Instructions to follow
The data should be duplicated exactly, with every word kept as it is.

Entries shown
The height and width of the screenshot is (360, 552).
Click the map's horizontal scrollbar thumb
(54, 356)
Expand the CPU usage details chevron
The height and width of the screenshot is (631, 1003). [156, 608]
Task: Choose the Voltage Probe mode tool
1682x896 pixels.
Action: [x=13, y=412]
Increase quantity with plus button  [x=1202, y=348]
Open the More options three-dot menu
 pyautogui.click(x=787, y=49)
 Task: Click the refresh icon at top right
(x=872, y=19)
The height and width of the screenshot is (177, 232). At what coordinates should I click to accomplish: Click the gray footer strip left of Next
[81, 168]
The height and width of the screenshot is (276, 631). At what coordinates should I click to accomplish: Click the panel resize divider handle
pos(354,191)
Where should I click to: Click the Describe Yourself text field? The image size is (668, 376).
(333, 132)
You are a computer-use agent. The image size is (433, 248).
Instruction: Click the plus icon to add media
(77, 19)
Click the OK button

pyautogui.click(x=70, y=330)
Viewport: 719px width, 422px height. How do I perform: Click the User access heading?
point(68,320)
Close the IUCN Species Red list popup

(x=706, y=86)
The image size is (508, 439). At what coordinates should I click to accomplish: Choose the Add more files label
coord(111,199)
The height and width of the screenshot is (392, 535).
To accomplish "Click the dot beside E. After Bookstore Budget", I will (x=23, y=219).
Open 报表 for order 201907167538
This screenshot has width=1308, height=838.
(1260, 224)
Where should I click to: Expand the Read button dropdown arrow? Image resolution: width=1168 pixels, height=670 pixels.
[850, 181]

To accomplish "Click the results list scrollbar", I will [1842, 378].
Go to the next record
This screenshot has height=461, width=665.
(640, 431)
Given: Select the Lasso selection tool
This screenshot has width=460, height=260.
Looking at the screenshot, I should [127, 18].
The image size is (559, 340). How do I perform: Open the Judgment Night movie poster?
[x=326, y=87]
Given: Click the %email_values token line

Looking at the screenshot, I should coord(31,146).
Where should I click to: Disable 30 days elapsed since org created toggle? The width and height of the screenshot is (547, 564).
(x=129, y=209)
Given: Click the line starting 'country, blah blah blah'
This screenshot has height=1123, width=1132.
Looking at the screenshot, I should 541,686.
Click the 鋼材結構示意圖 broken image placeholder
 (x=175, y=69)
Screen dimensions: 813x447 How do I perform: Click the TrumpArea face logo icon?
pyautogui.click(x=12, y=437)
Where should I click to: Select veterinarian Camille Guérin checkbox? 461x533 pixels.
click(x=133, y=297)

Result below
The height and width of the screenshot is (360, 552).
Click the map's horizontal scrollbar thumb
(54, 356)
Expand the CPU usage details chevron
The height and width of the screenshot is (631, 1003). [156, 608]
Task: Choose the Voltage Probe mode tool
1682x896 pixels.
Action: [x=13, y=412]
Increase quantity with plus button  [x=1202, y=348]
Open the More options three-dot menu
 pyautogui.click(x=787, y=49)
 Task: Click the refresh icon at top right
(x=872, y=19)
The height and width of the screenshot is (177, 232). At what coordinates should I click to accomplish: Click the gray footer strip left of Next
[81, 168]
The height and width of the screenshot is (276, 631). At what coordinates should I click to accomplish: Click the panel resize divider handle
pos(354,191)
Where should I click to: Click the Describe Yourself text field? The image size is (668, 376).
(333, 132)
You are a computer-use agent. The image size is (433, 248).
Instruction: Click the plus icon to add media
(77, 19)
Click the OK button

pyautogui.click(x=70, y=330)
Viewport: 719px width, 422px height. How do I perform: Click the User access heading?
point(68,320)
Close the IUCN Species Red list popup

(x=706, y=86)
The image size is (508, 439). At what coordinates should I click to accomplish: Choose the Add more files label
coord(111,199)
The height and width of the screenshot is (392, 535).
To accomplish "Click the dot beside E. After Bookstore Budget", I will (x=23, y=219).
Open 报表 for order 201907167538
This screenshot has width=1308, height=838.
(1260, 224)
Where should I click to: Expand the Read button dropdown arrow? Image resolution: width=1168 pixels, height=670 pixels.
[850, 181]

To accomplish "Click the results list scrollbar", I will [1842, 378].
Go to the next record
This screenshot has height=461, width=665.
(640, 431)
Given: Select the Lasso selection tool
This screenshot has width=460, height=260.
Looking at the screenshot, I should [127, 18].
The image size is (559, 340). How do I perform: Open the Judgment Night movie poster?
[x=326, y=87]
Given: Click the %email_values token line

Looking at the screenshot, I should coord(31,146).
Where should I click to: Disable 30 days elapsed since org created toggle? The width and height of the screenshot is (547, 564).
(x=129, y=209)
Given: Click the line starting 'country, blah blah blah'
This screenshot has height=1123, width=1132.
Looking at the screenshot, I should 541,686.
Click the 鋼材結構示意圖 broken image placeholder
 (x=175, y=69)
Screen dimensions: 813x447 How do I perform: Click the TrumpArea face logo icon?
pyautogui.click(x=12, y=437)
Where should I click to: Select veterinarian Camille Guérin checkbox? 461x533 pixels.
click(x=133, y=297)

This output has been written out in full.